··· PAGE EXTRACT ···

00:00:01:21 – 00:00:40:24
Clint Loveall
Friends. Thanks for joining us. Happy Wednesday. We are in a transition point in the book of job. We’re in the 32nd chapter. This is an interesting part of the book, a difficult part of the book, and the book itself is difficult. What we do with this next section is really challenge of interpreting job. The translation is difficult. In this section there are the most number of Aramaic or non Hebrew words in this section than there are.
00:00:40:26 – 00:01:07:50
Clint Loveall
There are more of those than there are in other places of the book. Scholars have really wrestled with what to make of these chapters, probably a loose consensus from many of them is that these appear to be have been added later. Possibly, though it’s very difficult to say that with confidence there is this new character that drops into the story.
00:01:07:50 – 00:01:36:16
Clint Loveall
His name is Elihu, and he’s going to pick up the the refrain of the friends of Job, and he’s unhappy with them. He’s been we get the impression, though he’s not mentioned anywhere else in the book, in the front or the back. We get the impression that he’s been listening, that he’s heard what these people have said, he’s heard what job has said, and now he’s compelled to respond.

··· INFORMATION PROVIDED ···

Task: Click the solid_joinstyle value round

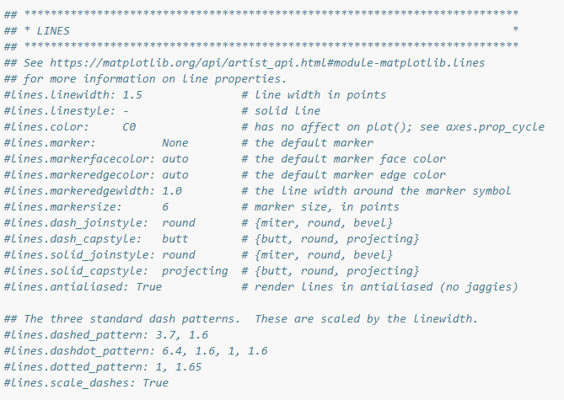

···

* **TASKS TO COMPLETE**
(a) Please explain in one to three sentences why, according to the transcript on the book of Job, Elihu is compelled to respond.
(b) Carry on the transcript on the book of Job from its final sentence.

* **OUTPUTS**
(a) Elihu gives the impression that he has been listening all along. He has heard what Job's friends said and what Job said, and he is unhappy with the friends, so he now feels compelled to respond.

(b)
00:01:36:16 – 00:02:04:28
Clint Loveall
And I don’t want to bias this. So I’ll just say, I think there are two ways we can read this, Michael. One is to say that Elihu adds something new to the story, that he adds some perspective that has been missed and that he brings some wisdom. And there are Bible scholars and interpreters that would make that case to some extent.
00:02:04:33 – 00:02:32:24
Clint Loveall
The other end of the spectrum is to say he doesn’t really move the narrative. He ends up saying basically the same things the friends have said. And so in that case, maybe he’s there as a character to just reinforce the idea that nobody gets this. And I don’t know that we know which of those is the case.
00:02:32:28 – 00:03:07:55
Michael Gewecke
Yeah, this is a classic case where once you start looking at the scholarly accounts of what different people are doing with the book, you can tell pretty quick when it’s basically a situation where everybody argues and the arguments are opposite each other. So there are very many legitimate ways of reading this character. I think what you’ve got to recognize is job is not as a book put together in such a way, whether it was originally delivered this way or whether it became this way over the years of collection, dissemination, copying.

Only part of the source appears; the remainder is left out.